Kekasih pelaku penembakan di Las Vegas: Paddock ‘baik, penyayang, pendiam’

Marilou Danley dan Stephen Paddock
Image caption Marilou Danley hidup bersama Stephen Paddock di Nevada.

Kekasih pelaku penembakan di Las Vegas yang menewaskan 58 orang pada Minggu (01/10), mengaku sama sekali tidak tahu apa yang direncanakan pria “baik, penyayang, dan pendiam” itu.

Marilou Danley tiba di Amerika Serikat dari Filipina dua hari setelah kekasihnya, Stephen Paddock, melancarkan serangan dari kamar Hotel Mandalay Bay.

Dalam keterangan yang dibacakan pengacaranya, Danley mengaku Paddock “tidak pernah mengatakan sesuatu kepada saya atau bertindak” yang menandakan bahwa insiden di Las Vegas bakal terjadi.

“Saya mencintainya dan berharap masa depan yang tenang bersamanya,” ujarnya, seraya mengutarakan keterkejutannya atas “aksi kekerasan mengenaskan yang tak terkatakan”.

Hak atas foto Boston 25 News
Image caption Polisi menemukan senjata di kamar hotel yang diinapi Paddock.

Aparat AS menyebut Danley sebagai ‘pihak berkepentingan’ dalam penyelidikan dan perempuan tersebut segera dihubungi sesaat setelah insiden berlangsung.

Danley secara sukarela bertolak ke Los Angeles dari Filipina untuk bertemu dengan FBI. Kepergian Danley ke kampung halamannya terjadi dua pekan setelah Paddock tiba-tiba memberikan “tiket murah” agar dia bisa mengunjungi keluarga.

Selagi Danley di Filipina, Paddock mengirimkan uang sebesar US$100.000 (Rp1,3 miliar). Paddock berkata uang itu diberikan agar Danley bisa membeli rumah.

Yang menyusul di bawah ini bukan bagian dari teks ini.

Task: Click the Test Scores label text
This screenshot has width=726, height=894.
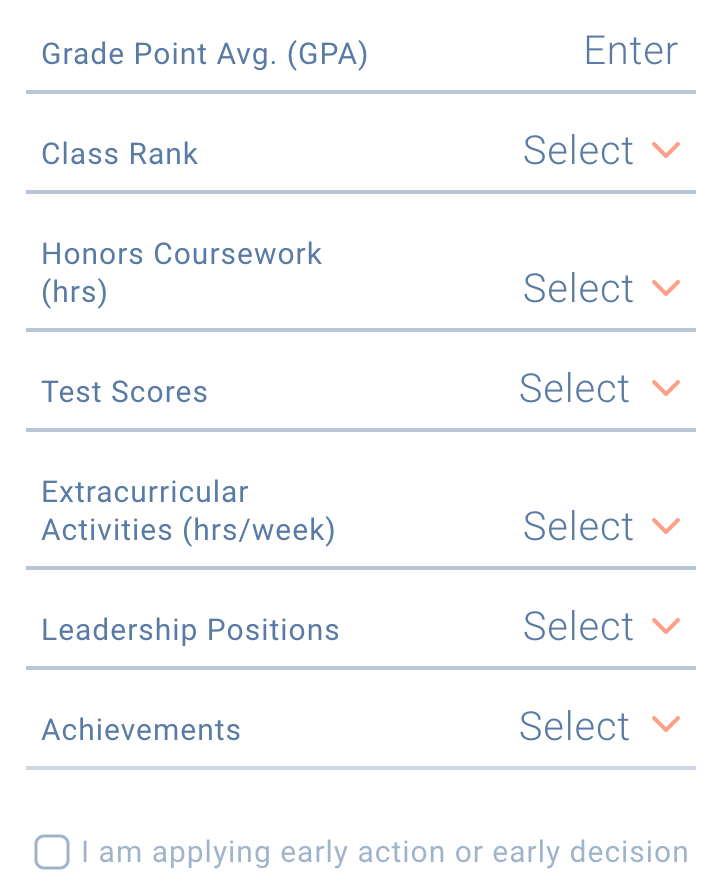Action: pos(124,392)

“Saya bersyukur, namun sejujurnya saya risau karena mungkin itu cara dia meminta putus hubungan dengan saya. Tidak pernah terlintas dalam pikiran saya bahwa dia telah merencanakan aksi kekerasan terhadap siapapun,” sebut Danley sebagaimana diutarakan pengacaranya.

Hak atas foto Reuters
Image caption Pesawat Air Force One meninggalkan Las Vegas, melewati jendela kaca kamar Hotel Mandalay Bay yang pecah dan yang digunakan penembak.

Saudari kandung Danley memaparkan dugaannya kepada laman berita Australia, 7News, bahwa Danley “sengaja disuruh menjauh (oleh Paddock)…sehingga dia tidak di sana untuk mencampuri rencananya.”

Paddock menginap di lantai 32 Hotel Mandalay Bay pada 28 September, menggunakan beberapa dokumen identitas Danley.

Pada 1 Oktober, pukul 22.08 waktu setempat, Paddock melepaskan tembakan secara acak ke kerumunan penonton festival musik country. Selama sembilan hingga 11 menit berikutnya, dia menewaskan 58 orang dan mencederai lebih dari 500 lainnya.Setelah itu, Paddock menembak dirinya hingga tewas.

Presiden AS Donald Trump menyebut Paddock “orang sakit, orang gila”, namun menolak menyebut peristiwa penembakan di Las Vegas sebagai terorisme domestik.

Seorang pejabat Departemen Keamanan Dalam Negeri AS mengungkap kepada kantor berita Reuters bahwa “tiada bukti” Paddock mengidap “sakit jiwa atau cedera otak”.